“This is the story about a girl named Jade who loves to take care of the colorful fish in Lake Leilani.” So begins “Saving Lake Leilani,” a new children’s storybook about a young Asian American girl and her mathematical journey to save her island village’s lake. The villain? An invasive and exponentially growing weed!

Linda Louie

The book, available online now, was written by a local Asian American author Linda Diane Louie and illustrated by Lisa Aihara.

The story and its clever mathematical problem have a unique twist: the ending is open-ended and asks the young readers to solve the problem themselves. There are hundreds of different interpretations and answers to the simple math problem. While the math principle of exponential growth is best suited for elementary-aged readers, the story and Aihara’s beautiful watercolor illustrations are engaging for any age.

This is Louie’s first children’s book. “I wrote the story over 10 years ago, but as a teacher and math coach, I just never had the time to turn it into a book,” she says.

Lisa Aihara

Louie worked for public schools in Los Angeles and Pasadena for over 20 years. She long dreamt of creating a book to challenge even the youngest readers to explore mathematical concepts in a creative and playful way. “Math should be fun and not scary!” she says. When she retired, she asked family for help finding an illustrator. 

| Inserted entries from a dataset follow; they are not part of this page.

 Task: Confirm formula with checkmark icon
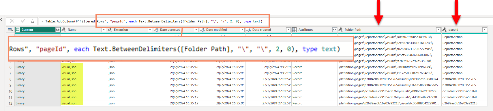(23, 21)
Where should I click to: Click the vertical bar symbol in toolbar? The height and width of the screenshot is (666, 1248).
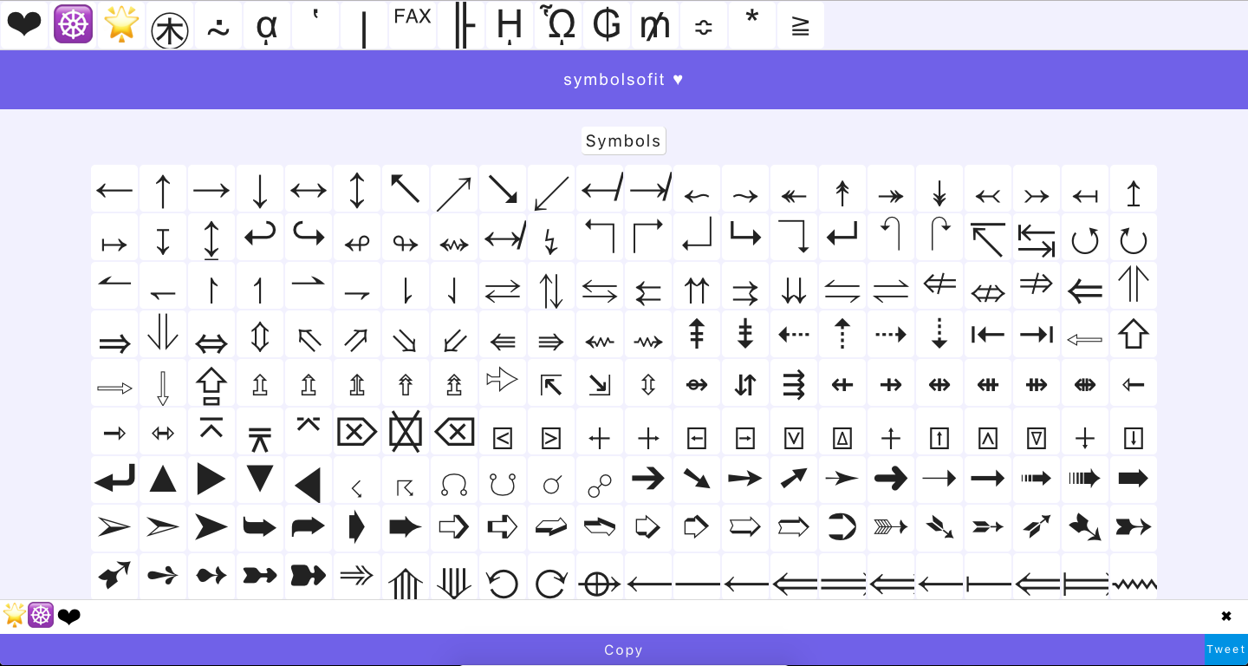point(364,24)
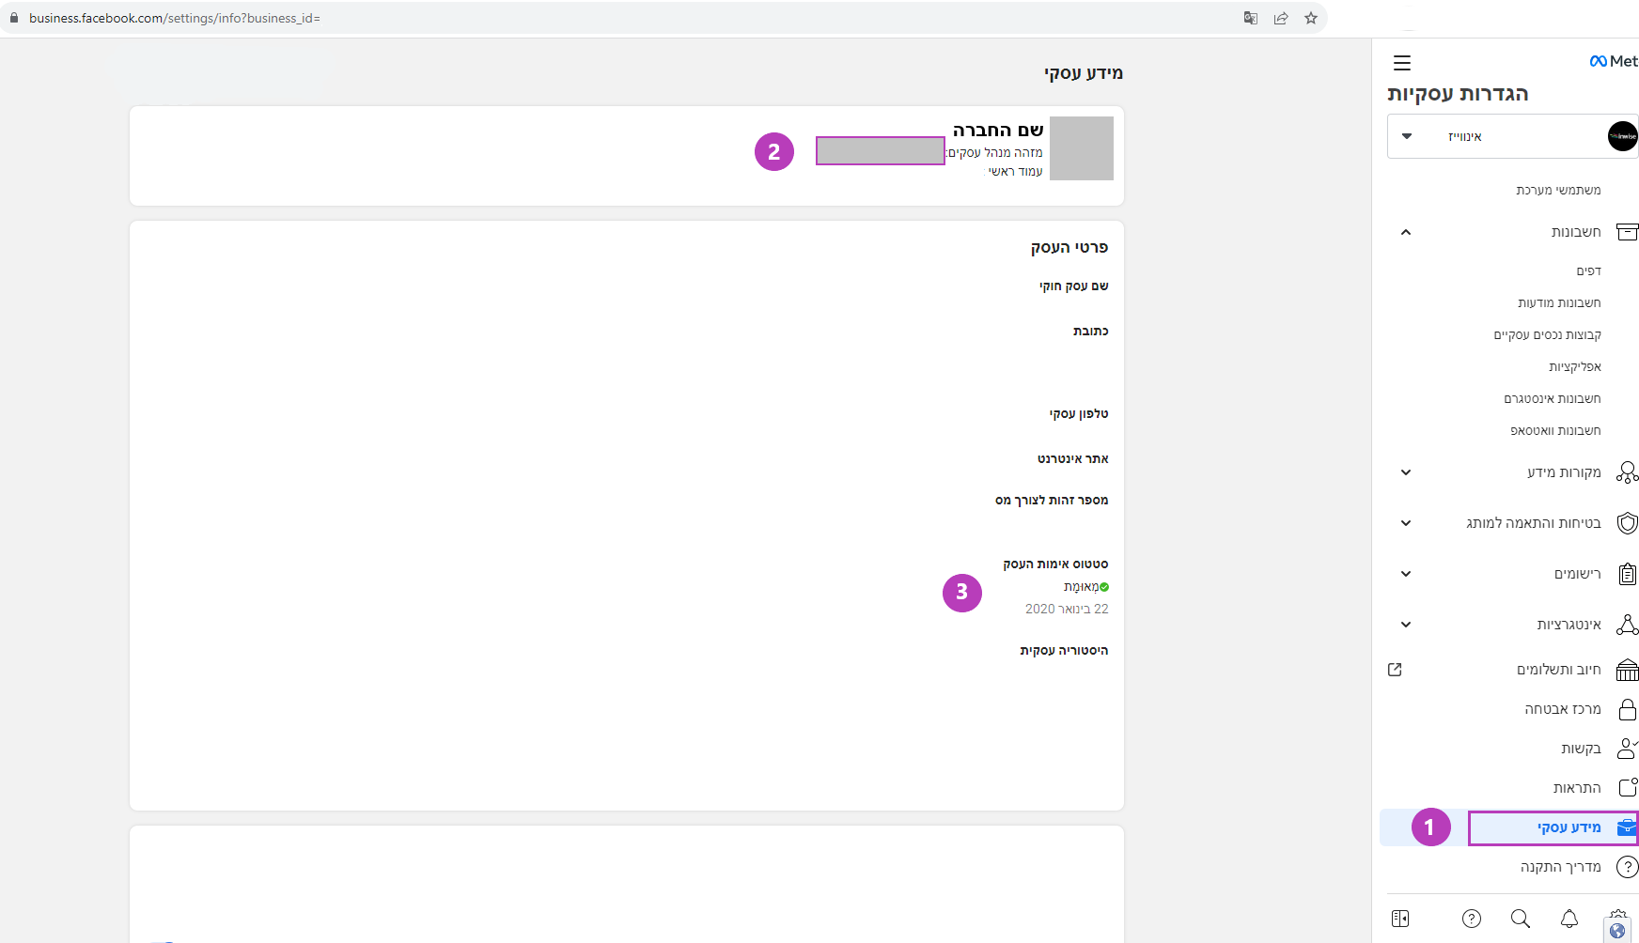
Task: Collapse the חשבונות section
Action: (x=1406, y=232)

Many Little Tokyo supporters may recognize Aihara’s illustrations from the Little Tokyo Community Council’s artwork, stickers, and enamel pin collection. Aihara is a Japanese American visual artist, writer, and a mom of two.

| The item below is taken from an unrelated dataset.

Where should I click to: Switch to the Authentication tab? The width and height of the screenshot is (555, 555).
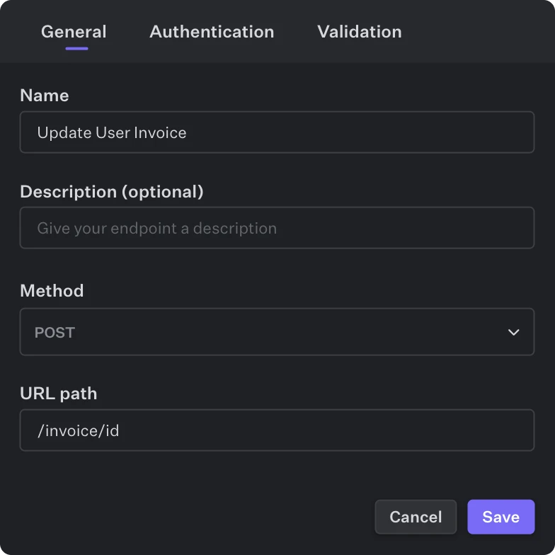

“I draw — pun intended — inspiration from my own life, my sense of humor, playful art style, and my knack for storytelling to create an emotional connection,” says Aihara. Her delightful watercolor illustrations are inspired by the lush landscapes of Kauai, Hawai’i. 
Louie told The Rafu, “I believe that what we learn in the classroom is a building block for understanding the world around us.” She hopes the book inspires youth to become problem-solvers and, of course, lovers of fish.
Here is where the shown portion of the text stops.